Step 2 - selecting edge type, isolation mode and element types to be analysed
Similarly to previous HCE rule, you need to select if the rule will analyse only DIRECT or both DIRECT & FILTER edges by selecting proper edge types icon at the top of the dialog.
The next parameter Isolated Mode specifies if you want to list Nodes which are isolated from incoming, outgoing or both directions (i.e. completely isolated).
Eventually, in the last Element type parameter you can specify the rule will consider only selected types of the Elements. Again, only the element types which are relevant for the selected resource in the first step are offered here.
Displaying the rule result
The result of the rule is displayed at a new page which has the same form and features as for the previous Highly Connected Elements rule, offering the list which can be exported and filtered. If a node is selected in the table, some detailed information can be found at the right side of the window.
This image shows Isolated Elements result page.
Independent Flows (as of R42.3)
This rule finds the dependencies between particular groups of data flows. If you understand the data flows in your environment, you can plan logical schedules and parallelize some parts of the DWH load, achieving higher effectiveness.
Because it does not make sense to compare all possible data flows of the lineage (there are many), it is important to define what flows are supposed to be analyzed. The specification of one flow could be a single ETL job of a given type. One job is typically a sequence of commands and transformations, which moves data from a source asset (e.g., a table in database) to a target asset and manipulates it on the way.
Step 1 - defining rule scope
Similarly to other rules, as a first step it is necessary to define the scope of the rule. If you select nodes from more than 1 Resource, you will get warning that computation might take more time. Other than that, you can still select as many Resources as needed, Insight will not block you in any way:
Step 2 - selecting edge type and hierarchy level to analyse
Similarly to previous rules, you need to select if the rule will analyse only DIRECT or both DIRECT & FILTER edges by selecting proper edge types icon at the top of the dialog.
The next parameter Hierarchy Level defines at which hierarchy level the dependence is evaluated. The options ar Column level, Object Level (Table, File, View etc.) and Group level (Database, Schema, Directory, etc.).
Step 3 - selecting Dependency mode and Job types
Eventually, in the last part of the input dialog, you can select which type of dependency you want to analyse and which Job types you are interested in.

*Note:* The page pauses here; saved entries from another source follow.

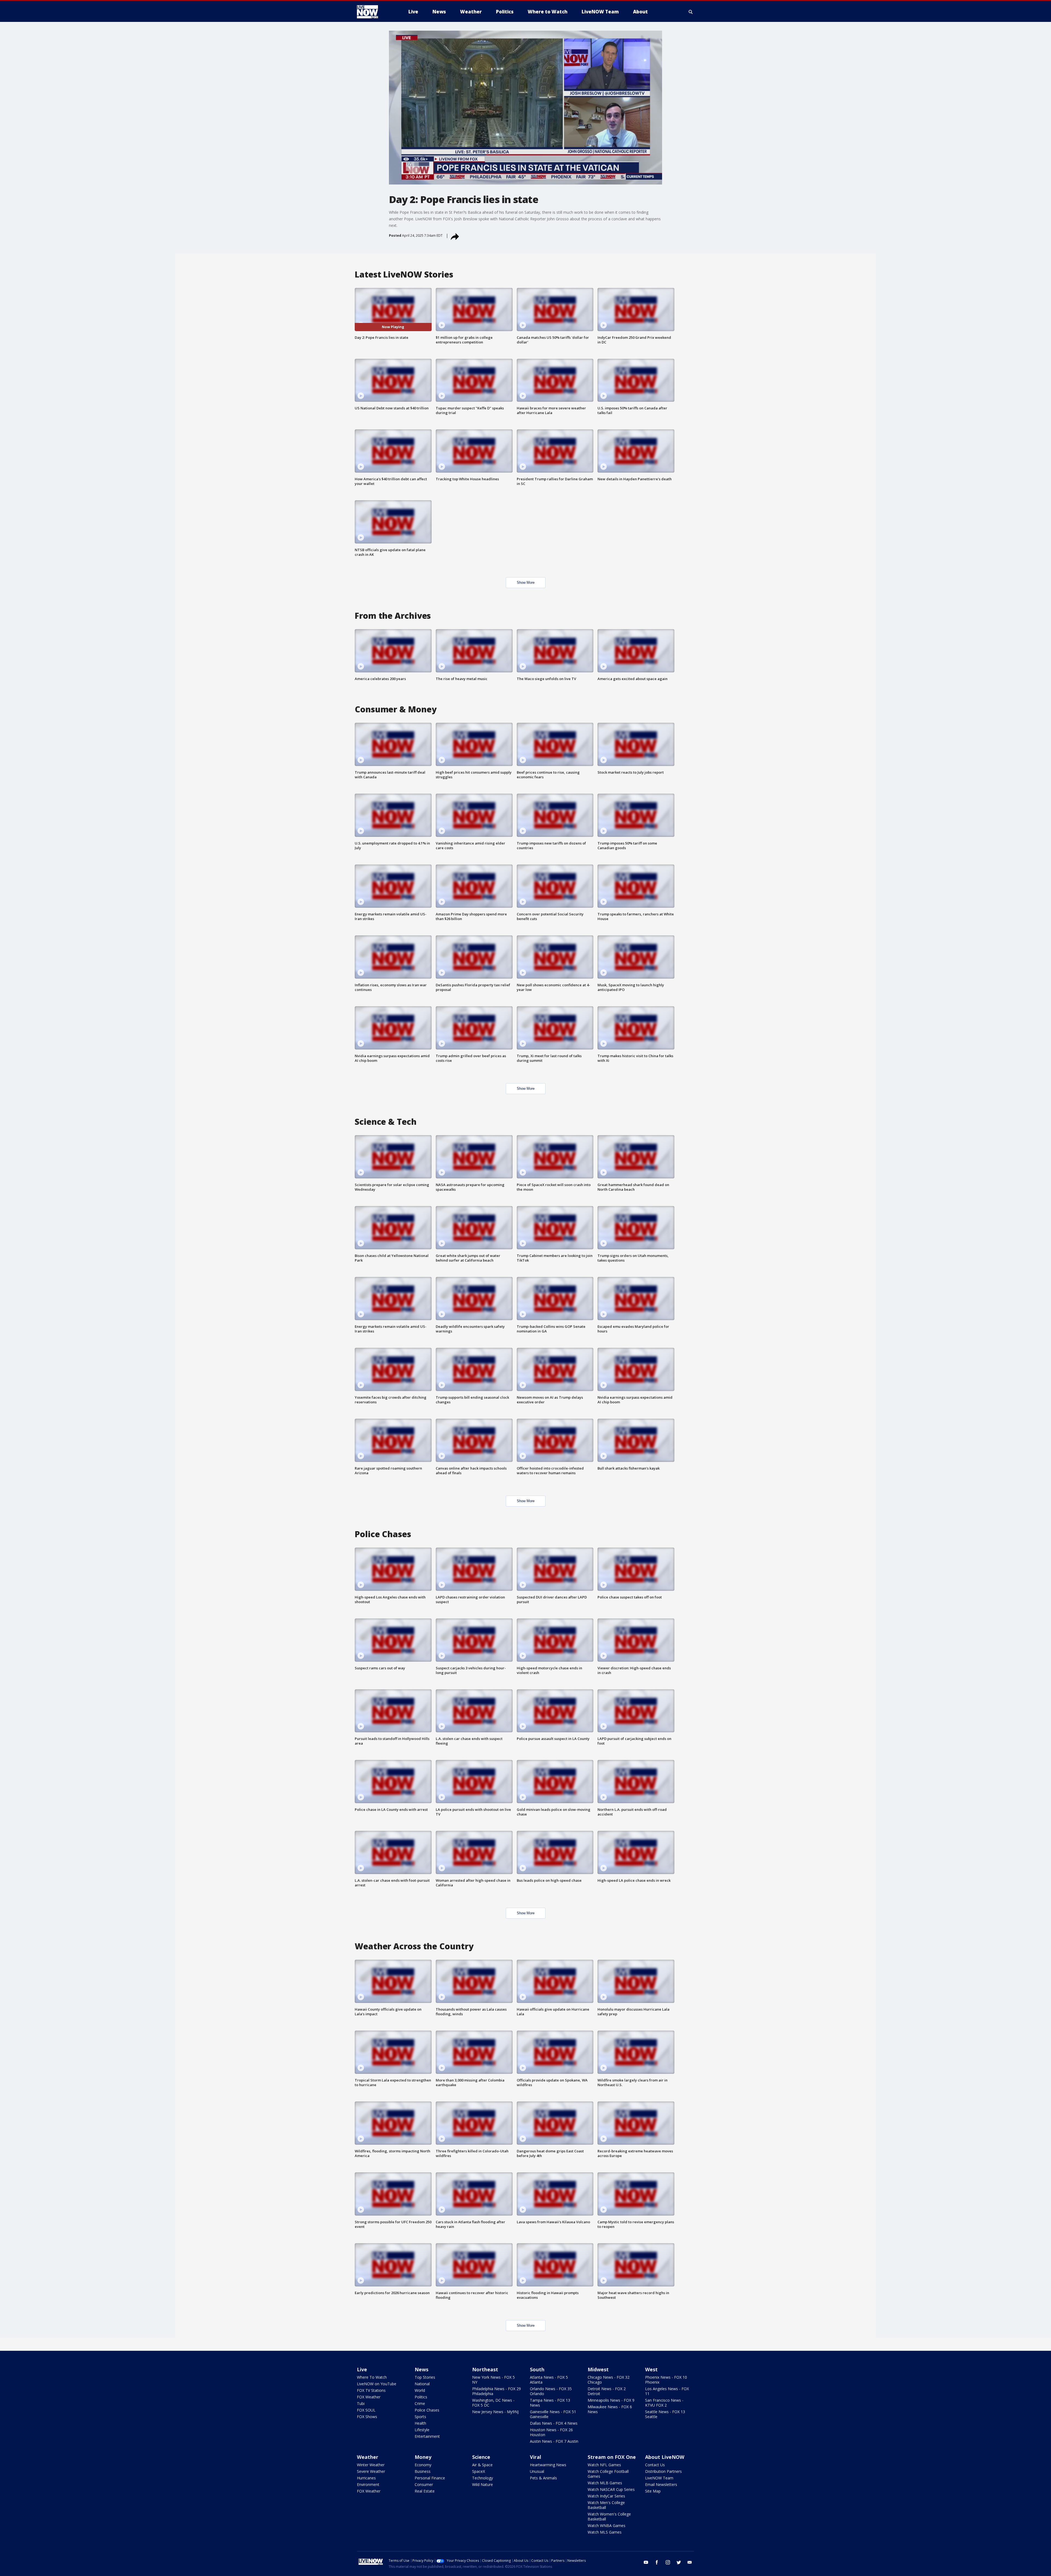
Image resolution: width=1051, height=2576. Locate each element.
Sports (420, 2416)
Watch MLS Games (605, 2532)
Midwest (598, 2369)
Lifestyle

Possible dependencies between particular jobs are as follows:
-
WRITE DEPENDENCY
— The jobs are reported if they write to the same target asset. -
READ DEPENDENCY
— The jobs are reported if they read from the same source asset. -
PROCESS DEPENDENCY
— The jobs are reported if one writes to the target asset from which the other reads. -
ANY DEPENDENCY
— Performs all three previous dependencies and combines the results. -
NO DEPENDENCY
— The jobs are reported if they are entirely independent of each other.
Displaying the rule result
The result of the rule is displayed at a new page which has the same form and features as for the previous rules, offering the list which can be exported and filtered. If a node is selected in the table, some detailed information can be found at the right side of the window.
The resulting table is a list of Start Jobs and for each you can expand all dependent jobs including information about dependency type.
FAQ
Error: Out of Heap Space Memory
Although we are constantly improving Lighthouse algorithms, the evaluation may fail because the heap space memory ran out while evaluating a large repository. Here are a few things you can try.
-
Limit Lighthouse to only run on the part of the repository specified by paths; for example, by adding the input parameter
target-paths = /Oracle, /Talend/prod
. -
Allocate more memory to the Server component and restart Server. See Manta Flow Memory Settings: Server.
-
Submit a ticket and attach the following log files.
-
<MANTA_HOME>/server/logs/manta-dataflow.log
-
Cannot Visualize the Result from the Highly-Connected Elements Rule
After getting a response with the assets detected by the highly-connected elements rule, it is impossible to visualize it in Manta Viewer. Sometimes these assets (especially those with high count
values) cannot be visualized (or it
takes a long time) in Manta Viewer because the assets have too many connections to other assets. In such cases, it helps to locate the node in Repository Search / Homepage and then change the visualization parameters by doing something like decreasing
the Steps Displayed or ticking off Visualize Indirect
Flows.